After Lacy's death, his son succeeded him as lord before having the honour confiscated some time before c. 1116, after which it was regranted twice. Ilbert de Lacy's grandson recovered a two-thirds share in c. 1135, which passed through his heirs, then to a collateral branch in 1193; the final third share was reunited with the rest of the honour in 1205. In 1311, the honour was inherited by an heiress, Alice, who married Thomas, 2nd Earl of Lancaster. After the earl's failed rebellion in 1322, the honour was confiscated and entered a period of royal ownership which ended in 1348 with a grant to Thomas's great-nephew, Henry of Grosmont, 4th Earl (later 1st Duke) of Lancaster. His daughter and heiress Blanche brought it through marriage to John of Gaunt, who was also created Duke of Lancaster. After Gaunt died in 1399, his son and heir Henry of Bolingbroke was denied access to his Lancastrian inheritance (including the honour of Pontefract) by Richard II; Henry seized the throne (as Henry IV) and retook the lands which had belonged to his father, after which the honour formed part of the Duchy of Lancaster, which has ever since been private property of the English monarch.

== History ==

=== Origins ===
Ilbert de Lacy was a Norman landowner of obscure origins. (Note: He held two knight's fees in Lassy and Campeaux from Odo, Bishop of Bayeux.) After the Norman conquest of England, which commenced in 1066, William the Conqueror gave Lacy a large fief in the English county of Yorkshire, which formed the basis of the honour. The exact date of the honour's foundation is unclear; the historian W. E. Wightman suggested that it was soon before 1086, but more recent studies (including those by the historian Sarah Rose) support the thesis that the first grants to Lacy may have taken place in the 1070s and were supplemented thereafter, finally with the royal manor of Tanshelf, which may have been granted shortly before the Domesday Survey (1086). The honour was established by the time of Domesday's completion, and by then substantial in size: it took up 141 entries in the survey's returns.
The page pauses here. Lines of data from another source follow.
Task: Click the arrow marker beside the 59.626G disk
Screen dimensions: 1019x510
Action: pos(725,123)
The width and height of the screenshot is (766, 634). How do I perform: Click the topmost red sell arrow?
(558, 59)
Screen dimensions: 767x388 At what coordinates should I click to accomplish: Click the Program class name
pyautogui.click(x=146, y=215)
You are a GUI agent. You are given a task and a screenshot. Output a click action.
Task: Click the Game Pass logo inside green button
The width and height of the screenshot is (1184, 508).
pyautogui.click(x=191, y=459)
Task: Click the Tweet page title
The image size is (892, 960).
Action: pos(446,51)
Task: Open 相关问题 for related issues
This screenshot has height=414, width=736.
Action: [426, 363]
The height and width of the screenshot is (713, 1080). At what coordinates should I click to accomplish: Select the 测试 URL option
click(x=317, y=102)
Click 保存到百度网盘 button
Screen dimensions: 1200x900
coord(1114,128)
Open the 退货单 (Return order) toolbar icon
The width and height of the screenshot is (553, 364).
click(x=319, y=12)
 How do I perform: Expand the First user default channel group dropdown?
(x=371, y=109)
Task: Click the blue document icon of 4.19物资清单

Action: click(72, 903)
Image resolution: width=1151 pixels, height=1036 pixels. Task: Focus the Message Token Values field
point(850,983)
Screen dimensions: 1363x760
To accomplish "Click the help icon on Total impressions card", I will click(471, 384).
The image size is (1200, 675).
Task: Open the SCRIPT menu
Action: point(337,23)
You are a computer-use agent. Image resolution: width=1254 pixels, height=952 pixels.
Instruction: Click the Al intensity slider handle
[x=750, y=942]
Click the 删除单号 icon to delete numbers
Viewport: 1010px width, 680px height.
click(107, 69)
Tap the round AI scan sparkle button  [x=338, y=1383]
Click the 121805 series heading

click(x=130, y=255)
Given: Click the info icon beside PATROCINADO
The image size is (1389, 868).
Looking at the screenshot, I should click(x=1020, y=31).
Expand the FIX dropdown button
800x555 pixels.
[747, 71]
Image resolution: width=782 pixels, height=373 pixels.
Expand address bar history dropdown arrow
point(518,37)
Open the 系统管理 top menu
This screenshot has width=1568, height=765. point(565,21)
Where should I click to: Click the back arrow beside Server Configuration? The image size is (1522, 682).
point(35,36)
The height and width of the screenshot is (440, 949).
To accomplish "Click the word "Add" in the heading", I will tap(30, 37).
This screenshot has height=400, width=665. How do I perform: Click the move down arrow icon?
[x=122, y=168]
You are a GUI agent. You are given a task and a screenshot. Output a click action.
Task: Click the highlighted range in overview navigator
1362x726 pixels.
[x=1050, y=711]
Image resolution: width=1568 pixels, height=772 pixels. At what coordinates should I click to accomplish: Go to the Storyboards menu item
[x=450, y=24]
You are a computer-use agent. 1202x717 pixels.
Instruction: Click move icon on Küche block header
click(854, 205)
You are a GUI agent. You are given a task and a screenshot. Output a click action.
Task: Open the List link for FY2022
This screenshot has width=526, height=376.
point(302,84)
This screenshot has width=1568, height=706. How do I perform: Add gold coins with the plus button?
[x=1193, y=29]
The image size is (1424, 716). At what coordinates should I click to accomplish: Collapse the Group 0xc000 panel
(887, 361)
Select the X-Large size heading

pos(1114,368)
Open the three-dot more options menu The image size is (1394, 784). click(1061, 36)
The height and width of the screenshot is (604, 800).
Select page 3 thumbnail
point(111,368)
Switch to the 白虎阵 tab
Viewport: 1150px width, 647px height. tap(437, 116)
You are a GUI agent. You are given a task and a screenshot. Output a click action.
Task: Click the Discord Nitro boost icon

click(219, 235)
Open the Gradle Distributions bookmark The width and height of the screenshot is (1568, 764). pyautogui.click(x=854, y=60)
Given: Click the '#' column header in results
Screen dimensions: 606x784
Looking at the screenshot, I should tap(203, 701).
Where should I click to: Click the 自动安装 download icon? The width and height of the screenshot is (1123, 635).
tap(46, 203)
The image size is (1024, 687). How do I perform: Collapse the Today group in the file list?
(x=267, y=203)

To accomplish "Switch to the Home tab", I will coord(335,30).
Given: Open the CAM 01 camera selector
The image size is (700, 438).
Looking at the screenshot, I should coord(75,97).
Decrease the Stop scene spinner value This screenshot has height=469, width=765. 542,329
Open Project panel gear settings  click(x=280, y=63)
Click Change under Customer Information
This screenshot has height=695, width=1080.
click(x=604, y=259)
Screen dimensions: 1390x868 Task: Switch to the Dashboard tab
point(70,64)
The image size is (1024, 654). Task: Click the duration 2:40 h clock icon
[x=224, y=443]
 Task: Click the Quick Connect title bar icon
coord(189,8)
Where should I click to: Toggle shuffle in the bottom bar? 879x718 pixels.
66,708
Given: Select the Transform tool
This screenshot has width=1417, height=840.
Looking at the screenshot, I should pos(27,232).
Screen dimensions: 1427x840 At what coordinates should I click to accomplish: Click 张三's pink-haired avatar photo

In the historian David Carpenter's words, the fief "formed a compact block stretching from Elland and Golcar ... to Brayton ..., from Grimston Grange and Thorner ... to Hunshelf Hall ... surrounding the [royal manor of] Wakefield". The honour, which spanned approximately sixty parishes, six wapentakes and over 500 square miles, was deliberately created as a territorially compact unit: it was created primarily to serve a strategic function as a defensive bulwark in an important border zone. (Note: The honour did also include a number of scattered holdings in other counties, principally Lincolnshire, Nottinghamshire, Buckinghamshire, Oxfordshire and Surrey.) Lacy established a castle at Pontefract (in the former royal manor of Tanshelf), which became the caput of this honour. (Note: William II granted Ilbert de Lacy the custom of castlery (very probably in respect of Pontefract) as he had held it during the reign of William I and during the time of Odo, bishop of Bayeux. This grant took place between 1087 and 1100, most likely in 1088; it implies that Odo previously had an interest in at least part of Ilbert's Yorkshire fief, though it is not clear whether it was during one or both of Odo's periods of royal favour (1066–83 or 1087–88). Carpenter argues that it was likely during the latter period and that Odo may have been appointed tenant-in-chief of the Yorkshire fief, with Ilbert being restored as tenant-in-chief after Odo's rebellion in 1088.) He died during the reign of King William II, and his son and heir, Robert de Lacy, succeeded to the honour.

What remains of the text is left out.